Publié le 28/06/2017 à 00:00 / Jura Agricole

CHAMPAGNOLE

Les forestiers privés de Bourgogne Franche-Comté se sont retrouvés en assemblée générale à Champagnole. L'occasion de faire le point sur les services que leur syndicat propose et de lancer un appel à de nouvelles adhésions.

Investir pour les générations futures

Maintenir la ressource forestière tout en l'exploitant et en préservant la fonctionnalité des milieux forestiers : les forestiers privés se mobilisent pour répondre à ces enjeux cruciaux et faire reconnaître les services environnementaux rendus par la forêt. Ces propriétaires de parcelles de toutes tailles sont des acteurs du monde rural qui ont pour objectif de permettre le maintien et le développement des forêts et de l'économie qui en découle. Une activité qui est aussi un investissement constant pour les générations futures.

En Franche-Comté, le syndicat des forestiers privés regroupe plus de 2 000 propriétaires, pour une surface boisée de 68 000 hectares. Il est rattaché à Fransylva, le syndicat national des forestiers privés de France ; fédération réunissant 18 unions régionales et 78 syndicats représentant plus de 30 000 adhérents pour plus de 1,5 million d'hectares de forêts.
Ce syndicat régional est composé de trois sections départementales dont celle du Jura que préside Christian Bulle. Le bureau régional comprend 14 membres et la présidence est assurée par Jean-François Joriot.
La vocation de ce syndicat est de défendre les intérêts économiques, fiscaux et moraux de ses adhérents, tant au niveau départemental que régional, de par une participation aux commissions et aux différents comités de pilotage (Natura 2000, chasse, développement de massif...). Le syndicat représente les intérêts de la forêt privée auprès de l'administration, des collectivités territoriales et locales.
Le syndicat ne vit que grâce aux cotisations versées par ses adhérents. Ceux-ci sont informés par le biais d'une revue régionale publiée trois fois par an. Il est aussi un organisme de conseil dans les domaines juridiques, fiscal et de gestion forestière. Le syndicat a souscrit pour ses adhérents un contrat d'assurance de groupe prenant en charge la garantie « responsabilité civile ». La cotisation annuelle inclut donc le coût de cette assurance, mais également les garanties « Défense et recours ».

 

Une reprise de l'activité


Cette assemblée générale a également permis de faire le point sur le marché du bois. Un marché qui, depuis le printemps, semble chercher son souffle, oscillant entre optimisme et pessimisme selon les indicateurs choisis. Quelques chiffres rassurent comme ceux de l'indicateur duu climat des affaires des entreprises du bâtiment, qui gagne un point.

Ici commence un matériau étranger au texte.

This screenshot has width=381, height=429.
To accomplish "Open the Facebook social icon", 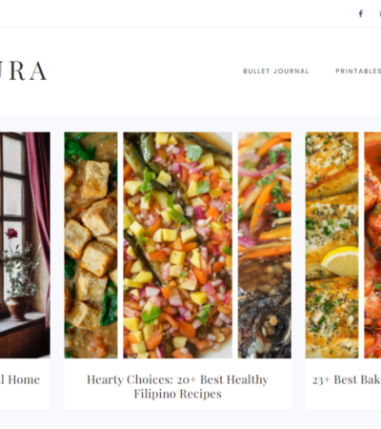I will [x=361, y=13].
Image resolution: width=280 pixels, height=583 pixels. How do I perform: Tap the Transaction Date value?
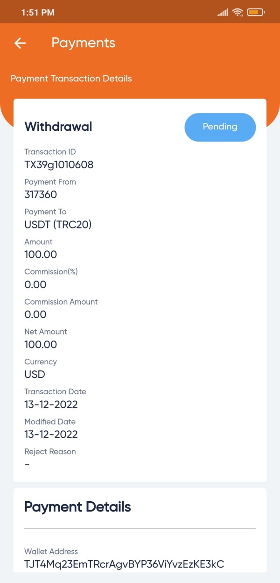click(x=51, y=405)
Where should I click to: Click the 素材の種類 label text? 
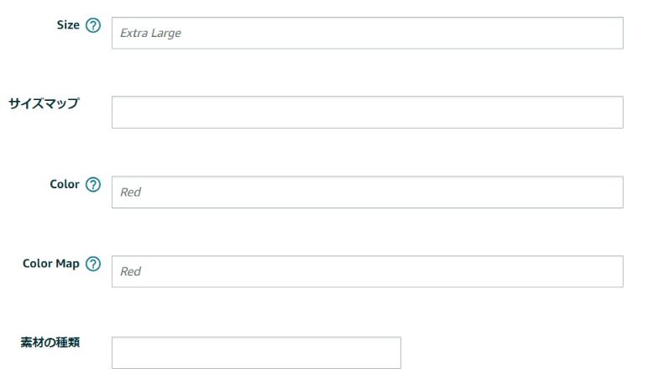(50, 343)
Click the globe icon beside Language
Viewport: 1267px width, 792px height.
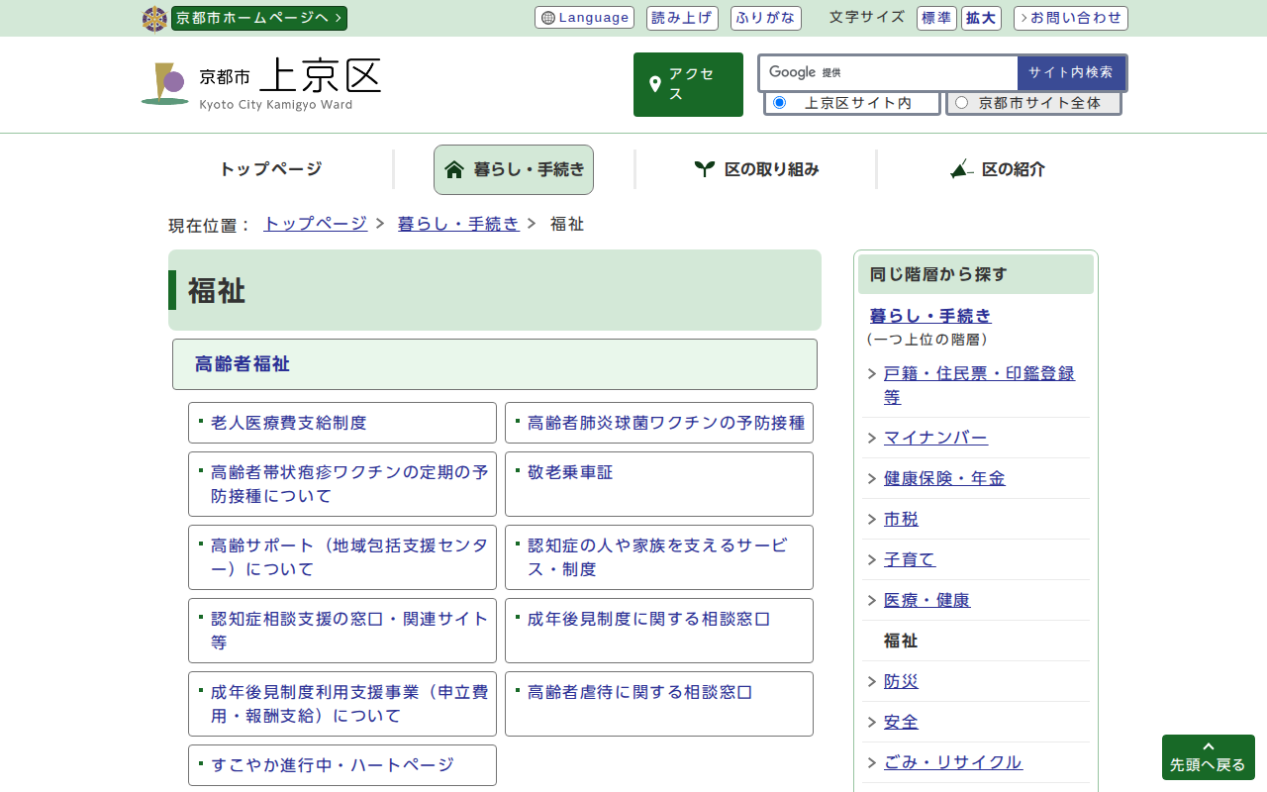tap(548, 18)
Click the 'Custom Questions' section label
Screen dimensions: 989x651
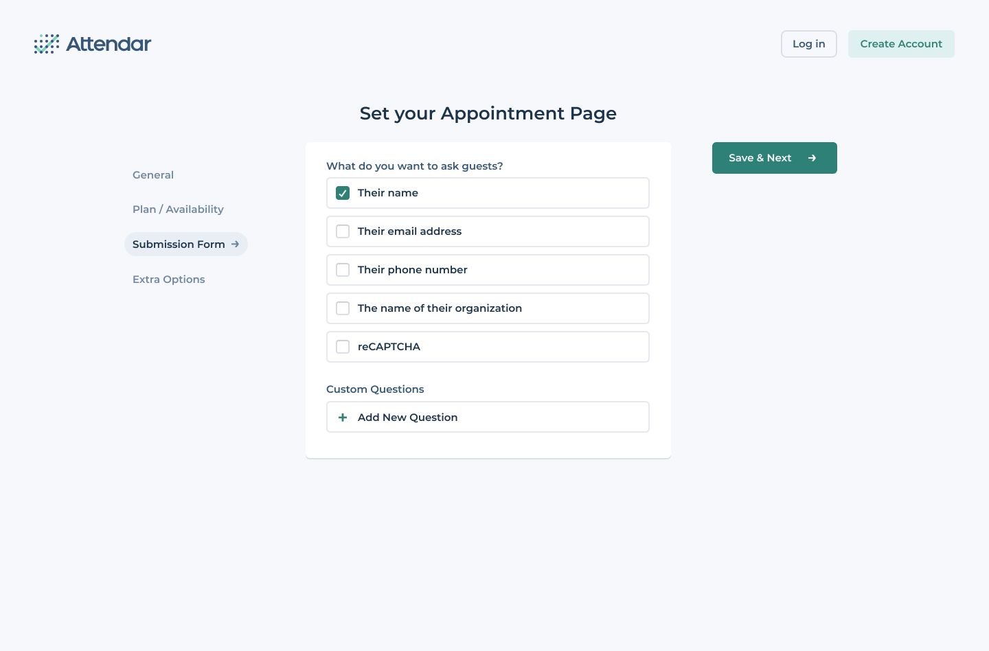click(375, 389)
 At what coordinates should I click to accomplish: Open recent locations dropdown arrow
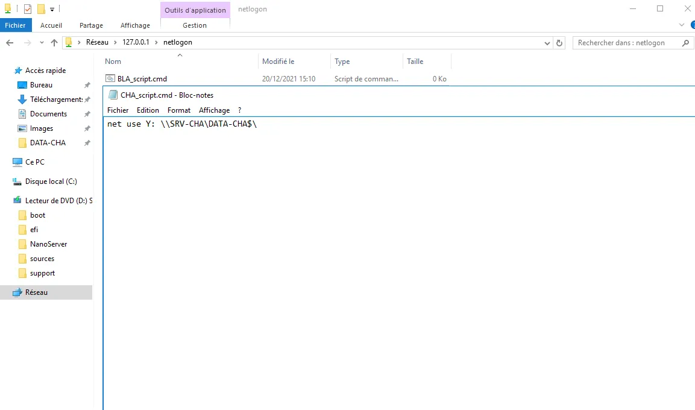coord(42,43)
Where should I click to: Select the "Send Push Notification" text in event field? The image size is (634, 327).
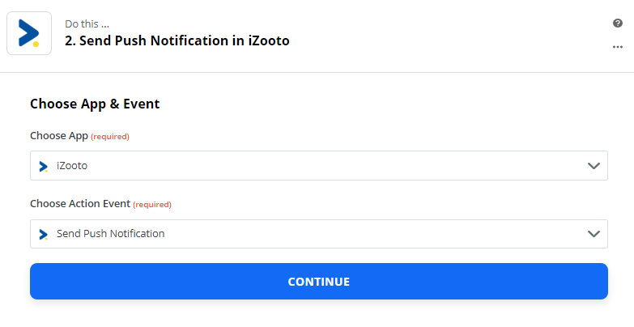coord(110,234)
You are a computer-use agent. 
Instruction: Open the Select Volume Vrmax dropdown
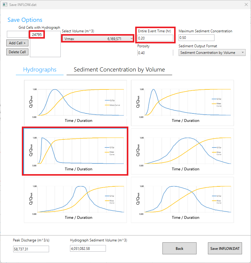click(98, 39)
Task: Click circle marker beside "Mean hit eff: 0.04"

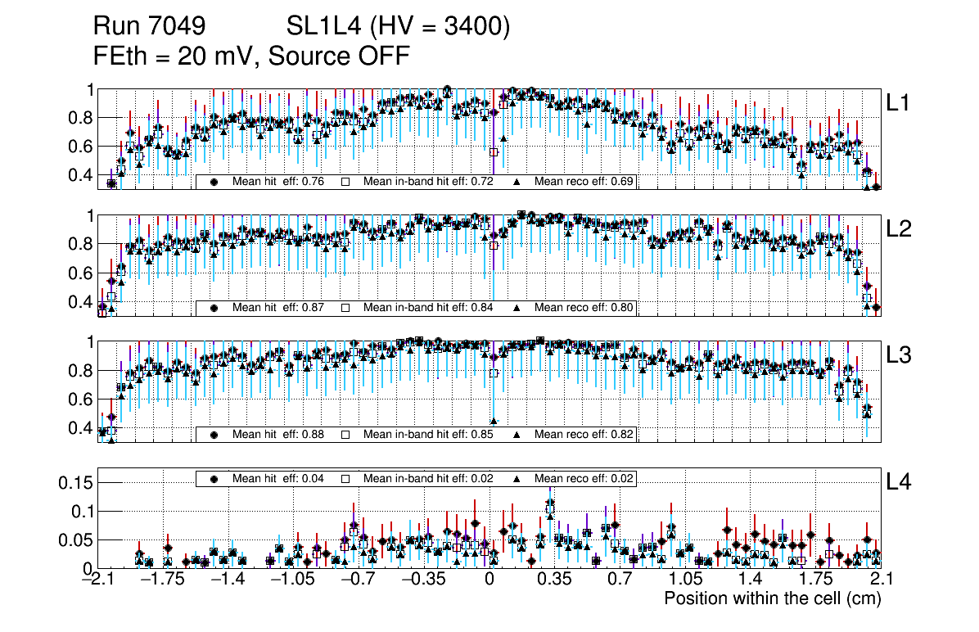Action: point(214,478)
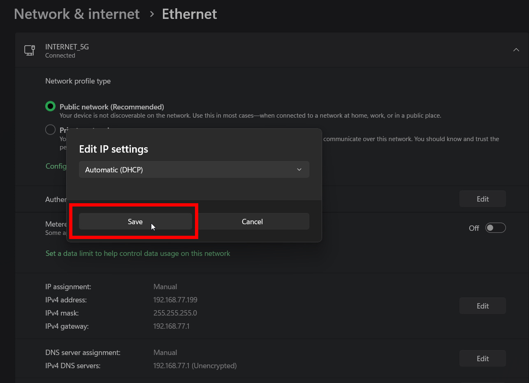Edit the authentication settings
529x383 pixels.
click(x=482, y=199)

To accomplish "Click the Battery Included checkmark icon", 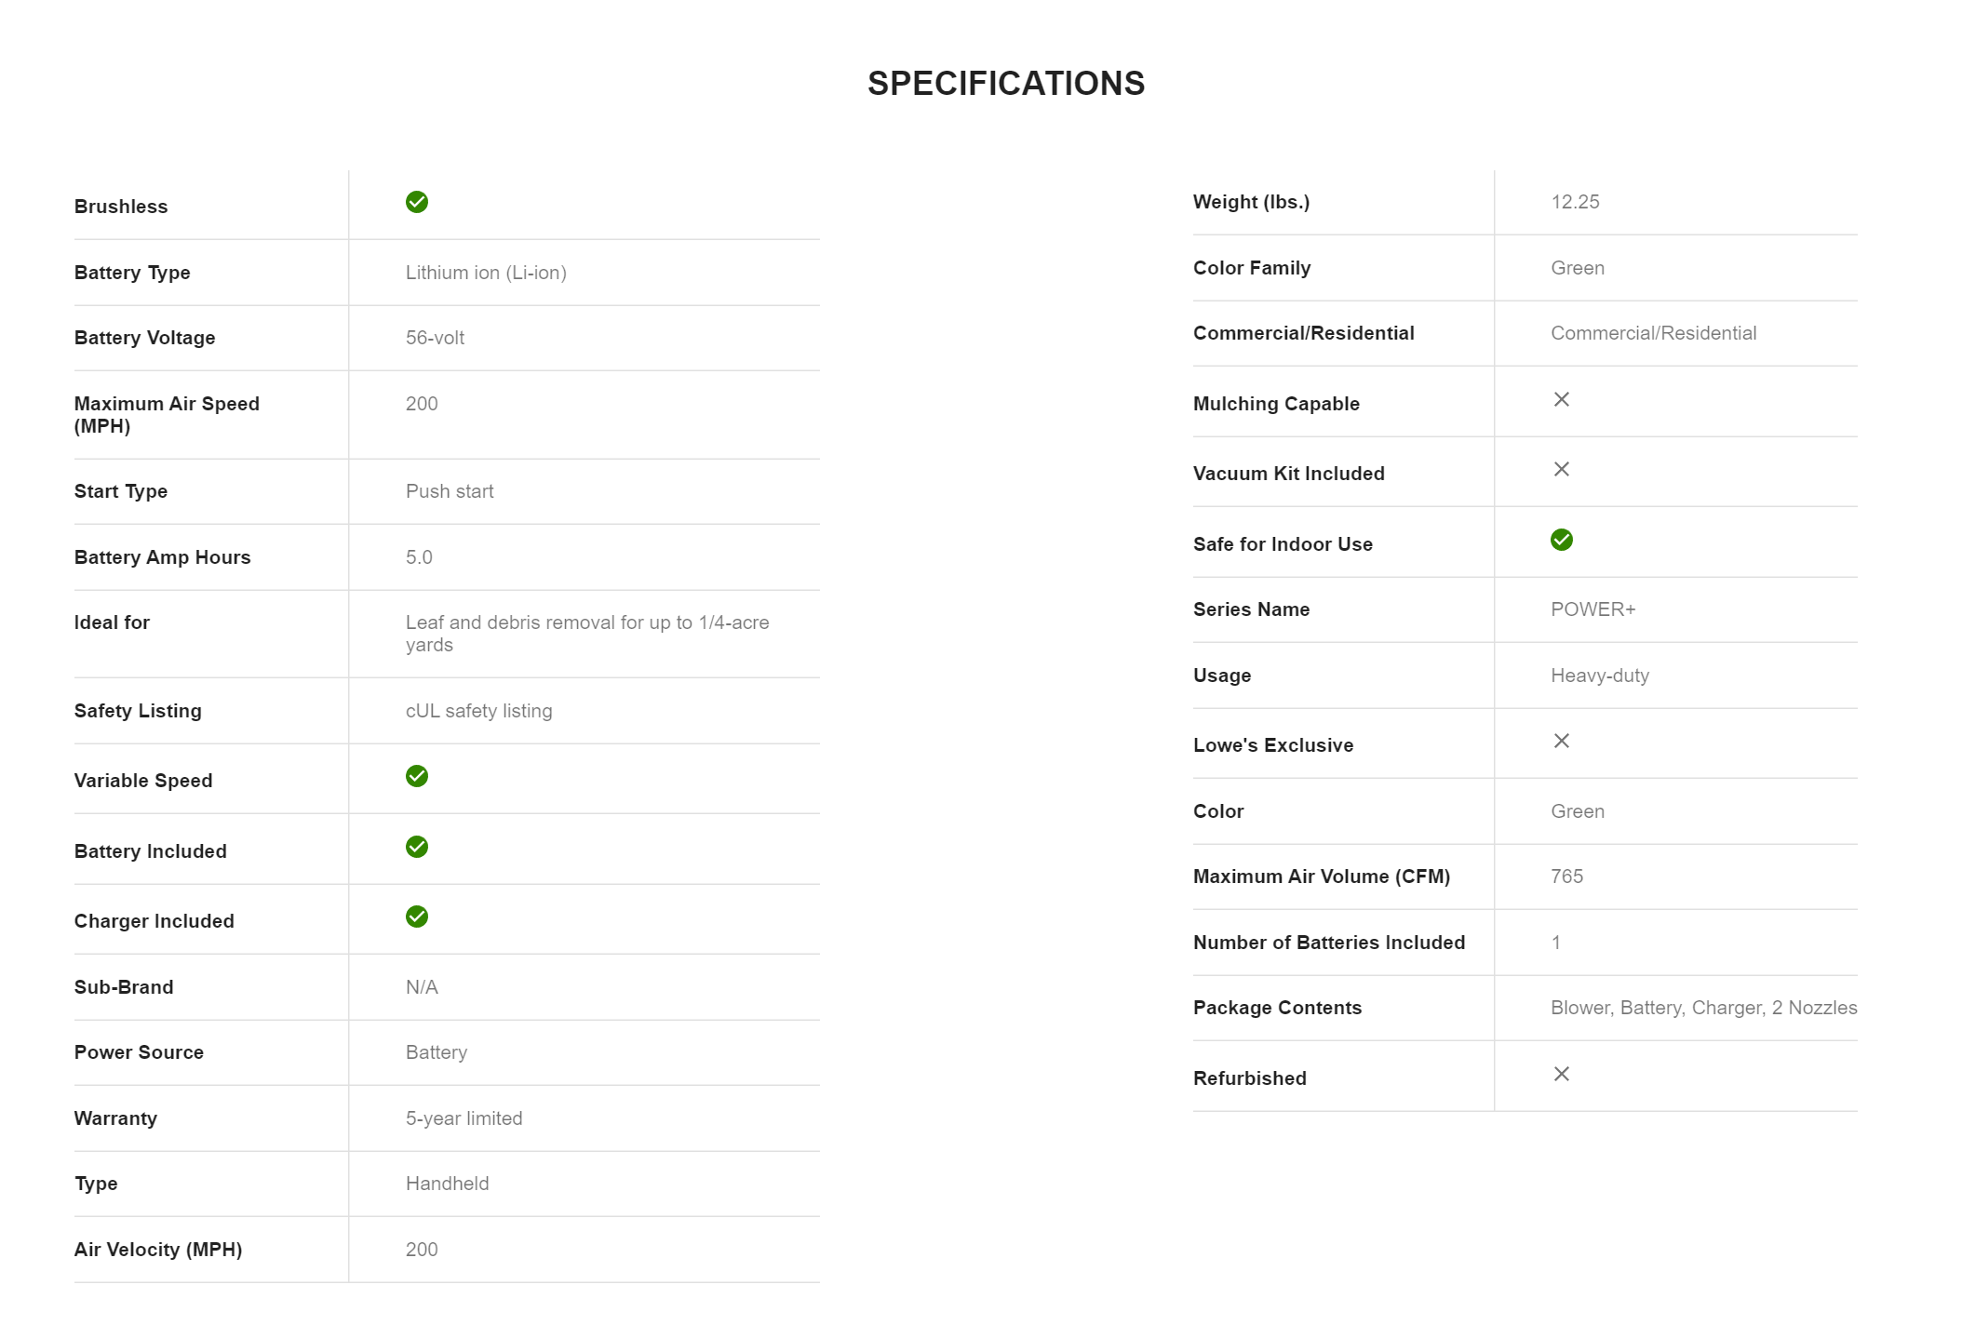I will [x=417, y=847].
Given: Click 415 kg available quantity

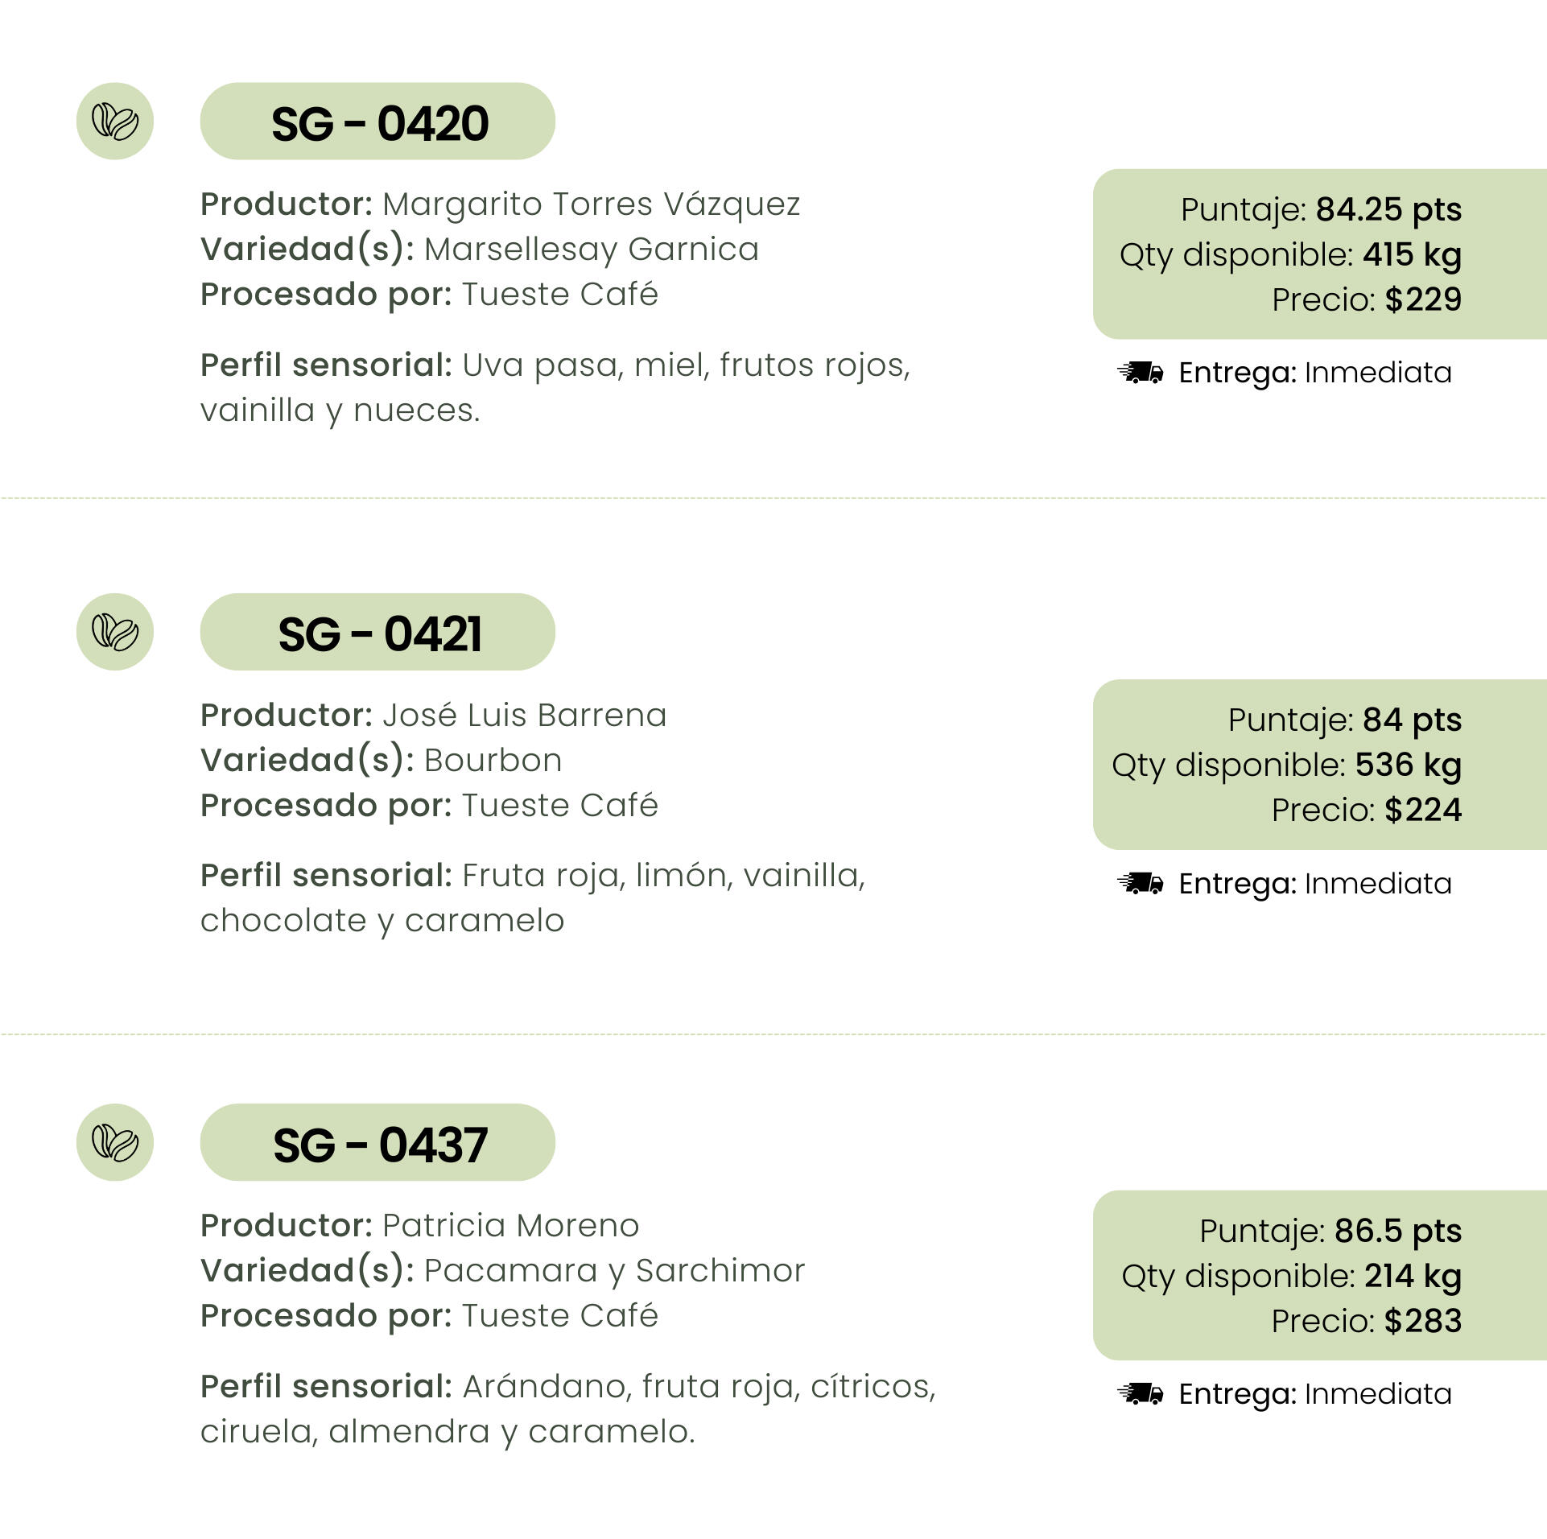Looking at the screenshot, I should coord(1412,255).
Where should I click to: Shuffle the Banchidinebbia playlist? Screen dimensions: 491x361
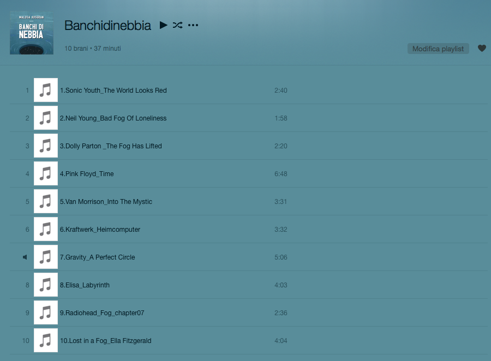point(177,25)
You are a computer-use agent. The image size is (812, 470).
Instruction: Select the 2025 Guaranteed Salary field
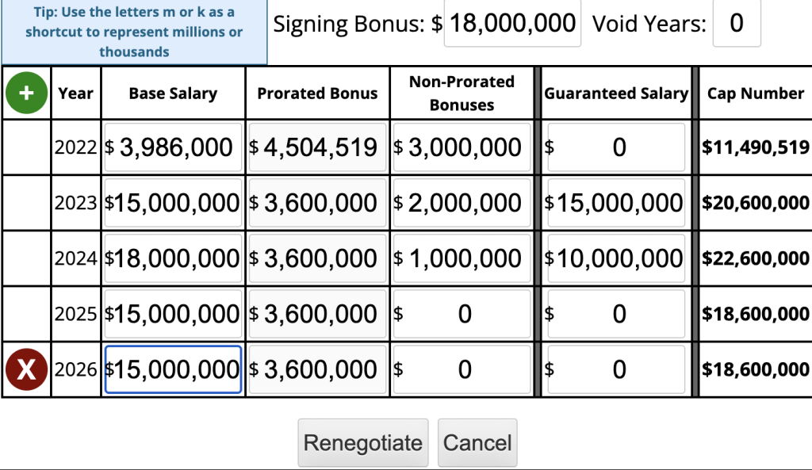pos(616,314)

Un petit point qui permet cependant aux entrepreneurs d'anticiper une hausse de leur activité dans les mois prochains. La Capeb également confirme cette tendance dans sa note de conjoncture. Le dispositif Pinel et le prêt à taux zéro semblent porter leurs fruits puisque le logement neuf progresse de 2% au second trimestre.
Plus marquant est le montant du déficit de la balance commerciale de la filière bois, passé de 6,1 milliards d'euros en 2012 à 5,7 milliards en 2015. Globalement les sciages ont regagné du terrain tant à l'export que sur le marché intérieur et ceci malgré une production en baisse régulière (-1,5% par an depuis 2010). Le bois progresse doucement dans la construction. Au niveau mondial, les signes positifs viennent des Etats-Unis où la construction de maisons bois continue sa reprise avec une croissance annuelle estimée à 7%.